#### Excerpt provided

A scene from an old comic book came into one of my social media feeds, and now I’m feeling nostalgic for comicdom’s most over-the-top decade.
Just look at how incredibly “nineties” the cover of The Incredible Hulk vs. Venom #1 from April 1994 is! Illustrator Jim Craig did a very good impression of Todd McFarlane, who’d left Marvel a couple of years prior to found the even-more-1990s publisher, Image Comics.
The only way it could be more a product of its decade is if it featured someone with a comically large sword (or a comically large number of regular swords) and pouches, pouches, pouches.
The comic starts with the classic team-up plotline of “first we fight because of some misunderstanding, but then we team up to take on a big bad villain.”

#### Exercises
**a)** Answer these questions from the post about The Incredible Hulk vs. Venom #1:
(i) In what month and year did issue #1 come out?
(ii) What publisher did Todd McFarlane found after leaving Marvel?
(iii) What plotline does the comic start with?
**b)** Could you switch "nostalgic" to "wistful" in the post about The Incredible Hulk vs. Venom #1 and give that passage again, starting with "A scene from" and going on through "pouches, pouches, pouches."?
**c)** Proceed with the post about The Incredible Hulk vs. Venom #1 from where it stops.

#### Raw data
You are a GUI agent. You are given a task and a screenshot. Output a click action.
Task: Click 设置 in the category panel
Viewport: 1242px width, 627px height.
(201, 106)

#### Outputs in order
**a)**
(i) April 1994
(ii) Image Comics
(iii) The classic team-up plotline of "first we fight because of some misunderstanding, but then we team up to take on a big bad villain."

**b)**
A scene from an old comic book came into one of my social media feeds, and now I’m feeling wistful for comicdom’s most over-the-top decade.
Just look at how incredibly “nineties” the cover of The Incredible Hulk vs. Venom #1 from April 1994 is! Illustrator Jim Craig did a very good impression of Todd McFarlane, who’d left Marvel a couple of years prior to found the even-more-1990s publisher, Image Comics.
The only way it could be more a product of its decade is if it featured someone with a comically large sword (or a comically large number of regular swords) and pouches, pouches, pouches.

**c)**
This being a comic from that era, writer Peter David managed to fit in an STD joke into the battle:
In case you’re wondering why the Hulk is so quippy, it’s because Bruce Banner managed to merge his personality with Hulk’s, resulting in his becoming a big green scientist with a bad attitude. As for Venom, he’d already made the transition from villain to anti-hero.
Venom and Hulk are both in San Francisco to lend a hand after an earthquake. A local TV station gets a letter from someone going by the name of “Dr. Bad Vibes” — he claims responsibility for the earthquake, and unless his ransom demands are met, he’ll make an even bigger one!
Hulk and Venom barge into the TV station during a live on-air reading of Dr. Bad Vibes’ ransom note and trash-talk him ’80s/’90s wrestler style. This scene also provides us with a view of Hulk’s totally ’90s “rad” haircut:
In case you’re too young to remember, Hulk and Venom’s simultaneous “beat (clap) you up!” line comes from the “Hans and Franz” skits from Saturday Night Live at the time:
In the end, Hulk and Venom find Dr. Bad Vibes, who actually can’t control earthquakes. He’s a delusional guy with a cardboard box labeled “Earthquake Machine.” He sent his threatening letter prior to the quake and by comic-book-coincidence, the earthquake followed, with “hilarity” soon ensuing:
What a decade!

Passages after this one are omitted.